Dış politika gerçekten çok ciddidir. Hükümeti yar
gıda, yasamada ve
dış politikada daha büyük bir ciddiyetle davranarak Türkiye'nin onurunu yükseltmeye davet ediyoruz.''
Güler, açıklamasının ardından
gazetecilerin sorularını yanıtladı.
Bir gazetecinin, ''Deniz Feneri konusunda nasıl bir yol izleyeceksiniz, belgeler mi açıklanacak, nasıl bir yöntem izlenecek?'' sorusu üzerine Güler, ''Eldeki bütün hukuki ve siyasi araçları kullanacağız. Yalnızca CHP Genel Merkezi'nden yapılan açıklamalarla yetinmeyeceğiz, bütün il başkanlıklarımız da adliyelerin önüne giderek yapılan bu hukuksuzluğu ve yargının üzerine düşürülen lekeyi kendi il halklarına şikayet edecekler. Yani tüm örgüt olarak bir
protesto dalgası içinde yürüyoruz'' dedi.
-FÜZE KALKANI PROJESİ-
Güler, ''NATO tarafından Türkiye'ye yerleştirilmesi düşünülen
füze kalkanına'' ilişkin bir soru üzerine, ''Füze kalkanının olası, mümkün, çok tartışılır ama
evet İran'dan hareket edebilecek füzelere karşı İsrail'i savunmak amacıyla kurulduğunu ve bunun da Türkiye toprakları üzerinde kurulma izninin
iktidar partisine ait olduğunu vurgulamak istiyorum'' ifadesini kullandı.

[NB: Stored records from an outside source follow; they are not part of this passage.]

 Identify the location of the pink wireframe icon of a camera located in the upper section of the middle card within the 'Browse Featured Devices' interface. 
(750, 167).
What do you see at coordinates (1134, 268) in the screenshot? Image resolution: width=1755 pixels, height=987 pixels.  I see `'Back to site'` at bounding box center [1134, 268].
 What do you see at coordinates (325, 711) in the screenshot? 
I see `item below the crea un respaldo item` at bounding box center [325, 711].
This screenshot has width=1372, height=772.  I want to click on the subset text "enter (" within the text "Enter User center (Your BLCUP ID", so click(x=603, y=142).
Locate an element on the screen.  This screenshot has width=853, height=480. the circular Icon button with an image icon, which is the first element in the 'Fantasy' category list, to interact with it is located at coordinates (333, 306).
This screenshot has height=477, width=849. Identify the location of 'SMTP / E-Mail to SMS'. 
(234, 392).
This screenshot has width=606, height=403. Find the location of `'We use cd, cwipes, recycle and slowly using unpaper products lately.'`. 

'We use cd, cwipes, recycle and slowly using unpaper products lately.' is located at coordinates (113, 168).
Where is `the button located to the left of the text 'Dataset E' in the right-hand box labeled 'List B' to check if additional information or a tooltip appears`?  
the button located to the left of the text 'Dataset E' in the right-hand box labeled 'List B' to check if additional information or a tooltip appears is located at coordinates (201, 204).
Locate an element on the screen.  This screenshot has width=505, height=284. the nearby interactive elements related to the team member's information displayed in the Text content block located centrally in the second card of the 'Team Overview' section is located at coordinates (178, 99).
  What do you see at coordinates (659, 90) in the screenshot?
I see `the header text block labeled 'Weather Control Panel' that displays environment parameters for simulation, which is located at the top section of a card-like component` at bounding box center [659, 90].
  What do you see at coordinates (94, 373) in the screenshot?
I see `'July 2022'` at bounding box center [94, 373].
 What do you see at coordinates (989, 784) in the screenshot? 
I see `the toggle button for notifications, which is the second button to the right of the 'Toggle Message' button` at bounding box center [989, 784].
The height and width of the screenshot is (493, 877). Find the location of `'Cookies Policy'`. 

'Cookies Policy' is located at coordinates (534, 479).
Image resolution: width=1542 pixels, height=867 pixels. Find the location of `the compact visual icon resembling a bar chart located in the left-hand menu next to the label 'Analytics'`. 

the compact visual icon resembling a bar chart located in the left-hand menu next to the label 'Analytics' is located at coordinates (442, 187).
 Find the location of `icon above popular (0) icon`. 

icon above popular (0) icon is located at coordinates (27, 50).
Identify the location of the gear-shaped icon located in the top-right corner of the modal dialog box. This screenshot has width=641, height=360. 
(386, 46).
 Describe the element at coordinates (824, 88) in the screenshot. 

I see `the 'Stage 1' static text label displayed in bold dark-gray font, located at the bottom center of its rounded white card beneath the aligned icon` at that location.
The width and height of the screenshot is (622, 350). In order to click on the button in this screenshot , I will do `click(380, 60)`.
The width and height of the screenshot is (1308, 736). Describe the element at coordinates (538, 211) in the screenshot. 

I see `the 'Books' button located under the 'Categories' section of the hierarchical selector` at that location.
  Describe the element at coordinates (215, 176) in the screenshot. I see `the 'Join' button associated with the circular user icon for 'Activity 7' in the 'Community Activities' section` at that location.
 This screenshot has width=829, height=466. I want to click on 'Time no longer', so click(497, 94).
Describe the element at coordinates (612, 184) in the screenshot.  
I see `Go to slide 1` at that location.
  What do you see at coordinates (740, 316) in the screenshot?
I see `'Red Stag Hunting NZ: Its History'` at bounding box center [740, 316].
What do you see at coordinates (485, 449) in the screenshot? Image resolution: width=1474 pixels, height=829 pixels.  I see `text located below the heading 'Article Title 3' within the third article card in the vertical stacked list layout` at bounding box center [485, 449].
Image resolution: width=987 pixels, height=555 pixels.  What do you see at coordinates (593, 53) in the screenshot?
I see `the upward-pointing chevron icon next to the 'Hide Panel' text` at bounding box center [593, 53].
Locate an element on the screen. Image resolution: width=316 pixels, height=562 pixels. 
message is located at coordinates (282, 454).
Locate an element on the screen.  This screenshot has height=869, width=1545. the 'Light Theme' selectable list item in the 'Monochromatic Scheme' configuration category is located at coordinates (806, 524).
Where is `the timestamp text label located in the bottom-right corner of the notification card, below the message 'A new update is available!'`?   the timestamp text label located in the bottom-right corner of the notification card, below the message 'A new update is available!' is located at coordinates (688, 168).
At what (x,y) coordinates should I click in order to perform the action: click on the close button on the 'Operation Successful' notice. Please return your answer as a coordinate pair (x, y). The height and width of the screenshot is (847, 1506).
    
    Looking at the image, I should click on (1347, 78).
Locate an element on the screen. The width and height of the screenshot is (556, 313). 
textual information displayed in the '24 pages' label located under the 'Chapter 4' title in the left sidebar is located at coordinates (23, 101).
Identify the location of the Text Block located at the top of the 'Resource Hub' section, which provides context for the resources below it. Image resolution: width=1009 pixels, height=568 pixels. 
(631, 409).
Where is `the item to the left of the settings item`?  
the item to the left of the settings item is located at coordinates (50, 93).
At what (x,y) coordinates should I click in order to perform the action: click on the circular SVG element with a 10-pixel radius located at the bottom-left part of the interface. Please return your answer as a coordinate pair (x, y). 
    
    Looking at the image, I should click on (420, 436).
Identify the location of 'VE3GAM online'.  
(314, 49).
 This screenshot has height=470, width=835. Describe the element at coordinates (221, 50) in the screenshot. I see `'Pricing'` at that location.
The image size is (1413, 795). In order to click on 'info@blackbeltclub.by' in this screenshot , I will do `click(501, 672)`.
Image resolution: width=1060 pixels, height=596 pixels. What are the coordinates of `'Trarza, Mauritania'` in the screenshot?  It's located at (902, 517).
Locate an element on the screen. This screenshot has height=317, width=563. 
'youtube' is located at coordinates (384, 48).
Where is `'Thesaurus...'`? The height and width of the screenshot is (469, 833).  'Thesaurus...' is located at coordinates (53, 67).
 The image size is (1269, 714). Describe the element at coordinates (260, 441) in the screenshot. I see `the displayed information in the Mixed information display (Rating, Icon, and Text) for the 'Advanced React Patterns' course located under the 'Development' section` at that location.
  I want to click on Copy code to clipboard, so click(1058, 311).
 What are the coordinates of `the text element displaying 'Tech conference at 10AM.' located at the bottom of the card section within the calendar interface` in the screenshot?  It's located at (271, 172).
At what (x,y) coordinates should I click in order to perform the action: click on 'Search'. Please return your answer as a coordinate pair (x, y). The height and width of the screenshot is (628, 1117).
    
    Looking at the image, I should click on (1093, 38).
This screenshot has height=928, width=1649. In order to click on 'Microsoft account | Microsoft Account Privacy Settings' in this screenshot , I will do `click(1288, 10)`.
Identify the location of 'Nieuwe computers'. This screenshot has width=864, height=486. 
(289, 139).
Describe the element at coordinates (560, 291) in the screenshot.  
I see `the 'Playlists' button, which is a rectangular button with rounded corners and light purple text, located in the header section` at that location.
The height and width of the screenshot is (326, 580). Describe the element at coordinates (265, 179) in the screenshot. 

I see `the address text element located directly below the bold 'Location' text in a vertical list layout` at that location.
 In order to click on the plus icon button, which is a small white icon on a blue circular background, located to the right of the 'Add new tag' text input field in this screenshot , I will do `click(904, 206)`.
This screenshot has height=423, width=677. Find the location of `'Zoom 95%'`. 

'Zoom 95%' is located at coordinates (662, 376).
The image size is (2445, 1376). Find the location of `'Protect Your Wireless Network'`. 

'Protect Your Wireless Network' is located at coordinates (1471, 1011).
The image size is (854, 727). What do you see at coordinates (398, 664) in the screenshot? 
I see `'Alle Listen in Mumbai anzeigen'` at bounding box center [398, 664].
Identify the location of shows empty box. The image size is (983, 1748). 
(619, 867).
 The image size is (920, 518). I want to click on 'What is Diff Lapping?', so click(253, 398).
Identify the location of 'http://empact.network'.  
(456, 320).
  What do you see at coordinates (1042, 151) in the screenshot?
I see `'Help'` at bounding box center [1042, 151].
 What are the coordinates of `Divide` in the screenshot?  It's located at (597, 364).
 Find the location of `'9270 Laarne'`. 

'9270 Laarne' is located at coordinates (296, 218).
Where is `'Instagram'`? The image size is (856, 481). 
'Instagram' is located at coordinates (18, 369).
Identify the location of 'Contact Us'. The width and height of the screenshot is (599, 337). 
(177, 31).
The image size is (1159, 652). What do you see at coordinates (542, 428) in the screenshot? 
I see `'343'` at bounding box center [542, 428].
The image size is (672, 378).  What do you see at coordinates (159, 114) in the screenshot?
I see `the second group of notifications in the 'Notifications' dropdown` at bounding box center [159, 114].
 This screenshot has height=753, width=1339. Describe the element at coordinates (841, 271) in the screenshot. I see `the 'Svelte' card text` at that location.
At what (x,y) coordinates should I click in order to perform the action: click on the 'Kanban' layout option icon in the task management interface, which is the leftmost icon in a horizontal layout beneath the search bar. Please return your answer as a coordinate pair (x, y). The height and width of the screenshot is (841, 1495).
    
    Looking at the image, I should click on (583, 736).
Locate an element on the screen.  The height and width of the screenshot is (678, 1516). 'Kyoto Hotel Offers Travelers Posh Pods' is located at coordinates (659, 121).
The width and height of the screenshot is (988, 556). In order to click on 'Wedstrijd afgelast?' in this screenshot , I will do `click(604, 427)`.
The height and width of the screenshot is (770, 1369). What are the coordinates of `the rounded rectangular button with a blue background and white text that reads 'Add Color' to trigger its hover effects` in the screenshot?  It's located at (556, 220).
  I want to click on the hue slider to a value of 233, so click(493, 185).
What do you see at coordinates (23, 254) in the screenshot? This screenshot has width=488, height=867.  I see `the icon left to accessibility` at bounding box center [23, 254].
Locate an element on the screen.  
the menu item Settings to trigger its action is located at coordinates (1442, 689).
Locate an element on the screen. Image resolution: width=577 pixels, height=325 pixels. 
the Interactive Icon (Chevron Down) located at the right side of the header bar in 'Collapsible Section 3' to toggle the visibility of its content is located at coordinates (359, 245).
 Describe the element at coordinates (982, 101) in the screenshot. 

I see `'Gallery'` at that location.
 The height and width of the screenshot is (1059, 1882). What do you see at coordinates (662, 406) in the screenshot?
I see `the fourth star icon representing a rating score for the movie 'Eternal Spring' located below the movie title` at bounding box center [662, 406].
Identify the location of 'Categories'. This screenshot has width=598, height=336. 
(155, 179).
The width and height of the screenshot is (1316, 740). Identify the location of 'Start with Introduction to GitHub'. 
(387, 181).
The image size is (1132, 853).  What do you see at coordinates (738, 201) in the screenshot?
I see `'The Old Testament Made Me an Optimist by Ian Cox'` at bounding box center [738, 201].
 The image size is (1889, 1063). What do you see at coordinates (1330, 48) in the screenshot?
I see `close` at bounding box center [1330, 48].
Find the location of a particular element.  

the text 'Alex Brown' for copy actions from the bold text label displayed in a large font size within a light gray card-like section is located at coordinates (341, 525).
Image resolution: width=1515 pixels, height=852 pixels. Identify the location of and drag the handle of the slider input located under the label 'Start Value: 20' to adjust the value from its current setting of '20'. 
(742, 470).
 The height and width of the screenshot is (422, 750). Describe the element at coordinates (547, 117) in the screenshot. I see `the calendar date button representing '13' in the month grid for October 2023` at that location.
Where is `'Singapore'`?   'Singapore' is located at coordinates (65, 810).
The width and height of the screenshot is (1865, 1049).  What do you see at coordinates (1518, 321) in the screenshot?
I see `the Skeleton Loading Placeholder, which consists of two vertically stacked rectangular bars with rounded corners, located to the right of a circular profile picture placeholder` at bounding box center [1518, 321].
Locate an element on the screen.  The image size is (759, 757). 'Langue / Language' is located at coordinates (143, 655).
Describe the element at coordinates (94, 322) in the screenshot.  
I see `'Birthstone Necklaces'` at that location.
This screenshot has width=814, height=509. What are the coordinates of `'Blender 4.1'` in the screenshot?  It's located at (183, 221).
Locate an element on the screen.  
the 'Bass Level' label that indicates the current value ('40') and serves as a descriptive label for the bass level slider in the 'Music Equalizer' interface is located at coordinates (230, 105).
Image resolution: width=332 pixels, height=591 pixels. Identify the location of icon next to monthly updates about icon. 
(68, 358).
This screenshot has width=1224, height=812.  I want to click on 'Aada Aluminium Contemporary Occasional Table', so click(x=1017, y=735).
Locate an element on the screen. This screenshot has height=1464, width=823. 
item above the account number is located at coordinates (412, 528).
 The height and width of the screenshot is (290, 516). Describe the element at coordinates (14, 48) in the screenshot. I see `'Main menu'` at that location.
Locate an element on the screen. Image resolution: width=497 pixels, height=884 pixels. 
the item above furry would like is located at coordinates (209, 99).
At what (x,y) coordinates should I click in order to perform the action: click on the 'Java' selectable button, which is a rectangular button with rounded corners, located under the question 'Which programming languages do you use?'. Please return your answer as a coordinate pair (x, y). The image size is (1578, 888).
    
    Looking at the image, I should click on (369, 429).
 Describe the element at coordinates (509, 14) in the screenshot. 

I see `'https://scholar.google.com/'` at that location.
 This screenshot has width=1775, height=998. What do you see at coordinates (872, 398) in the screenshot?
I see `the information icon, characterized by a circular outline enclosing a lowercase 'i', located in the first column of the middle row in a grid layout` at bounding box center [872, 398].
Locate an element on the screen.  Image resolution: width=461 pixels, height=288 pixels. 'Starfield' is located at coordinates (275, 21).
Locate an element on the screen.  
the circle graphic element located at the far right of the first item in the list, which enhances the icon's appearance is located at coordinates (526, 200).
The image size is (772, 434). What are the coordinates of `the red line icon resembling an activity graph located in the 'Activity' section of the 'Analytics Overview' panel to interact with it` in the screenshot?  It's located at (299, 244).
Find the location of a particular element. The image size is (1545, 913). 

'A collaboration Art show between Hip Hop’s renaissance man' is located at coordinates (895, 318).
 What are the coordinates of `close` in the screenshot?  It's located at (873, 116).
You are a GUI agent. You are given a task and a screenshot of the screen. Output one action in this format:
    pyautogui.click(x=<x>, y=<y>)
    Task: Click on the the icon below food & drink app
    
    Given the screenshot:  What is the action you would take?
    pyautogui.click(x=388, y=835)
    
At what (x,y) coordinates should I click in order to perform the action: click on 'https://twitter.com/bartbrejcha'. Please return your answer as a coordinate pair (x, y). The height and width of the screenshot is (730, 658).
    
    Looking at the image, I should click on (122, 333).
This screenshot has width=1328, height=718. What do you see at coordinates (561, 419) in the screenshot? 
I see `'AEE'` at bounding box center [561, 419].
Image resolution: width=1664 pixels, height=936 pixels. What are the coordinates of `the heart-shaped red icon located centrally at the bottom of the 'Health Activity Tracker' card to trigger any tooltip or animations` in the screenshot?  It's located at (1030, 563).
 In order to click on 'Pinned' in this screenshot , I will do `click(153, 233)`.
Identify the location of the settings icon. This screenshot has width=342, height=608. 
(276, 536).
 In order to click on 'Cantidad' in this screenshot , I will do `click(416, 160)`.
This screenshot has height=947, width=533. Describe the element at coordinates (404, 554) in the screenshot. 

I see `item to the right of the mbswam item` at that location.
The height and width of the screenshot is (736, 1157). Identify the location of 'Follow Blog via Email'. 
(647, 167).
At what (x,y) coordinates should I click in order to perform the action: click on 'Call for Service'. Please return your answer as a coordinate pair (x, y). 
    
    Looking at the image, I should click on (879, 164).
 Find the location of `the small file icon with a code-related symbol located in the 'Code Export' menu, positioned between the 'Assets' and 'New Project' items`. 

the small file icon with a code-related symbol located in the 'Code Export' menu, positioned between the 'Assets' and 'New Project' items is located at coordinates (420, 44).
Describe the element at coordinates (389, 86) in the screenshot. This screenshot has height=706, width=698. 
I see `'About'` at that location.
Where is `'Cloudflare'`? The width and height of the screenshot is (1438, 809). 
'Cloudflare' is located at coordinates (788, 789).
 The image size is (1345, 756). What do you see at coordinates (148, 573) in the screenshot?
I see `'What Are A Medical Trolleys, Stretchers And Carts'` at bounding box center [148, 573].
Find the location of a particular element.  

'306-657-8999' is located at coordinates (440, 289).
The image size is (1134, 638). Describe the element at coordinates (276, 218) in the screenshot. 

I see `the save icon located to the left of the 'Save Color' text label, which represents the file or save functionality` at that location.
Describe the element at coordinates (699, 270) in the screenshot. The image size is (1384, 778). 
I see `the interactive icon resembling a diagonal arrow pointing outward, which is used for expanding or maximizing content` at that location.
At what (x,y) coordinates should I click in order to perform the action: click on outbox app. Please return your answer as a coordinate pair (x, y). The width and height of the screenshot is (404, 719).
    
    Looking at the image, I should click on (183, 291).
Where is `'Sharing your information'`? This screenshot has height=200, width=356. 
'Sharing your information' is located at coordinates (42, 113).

Güler, başka bir soru üzerine, BDP Genel Başkanı Selahattin Demirtaş'ın Kılıçdaroğlu'ndan randevu talebinin kendilerine ulaşmadığını, ulaşması durumunda değerlendireceklerini bildirdi.
Güler,
Ankara İl Yönetimi'nde kongre talebinin bugünkü toplantıda gündeme gelmediğini, yeni atanan Ankara İl Başkanı'nın yönetimini oluşturulması çalışmalarının sürdüğünü bildirdi.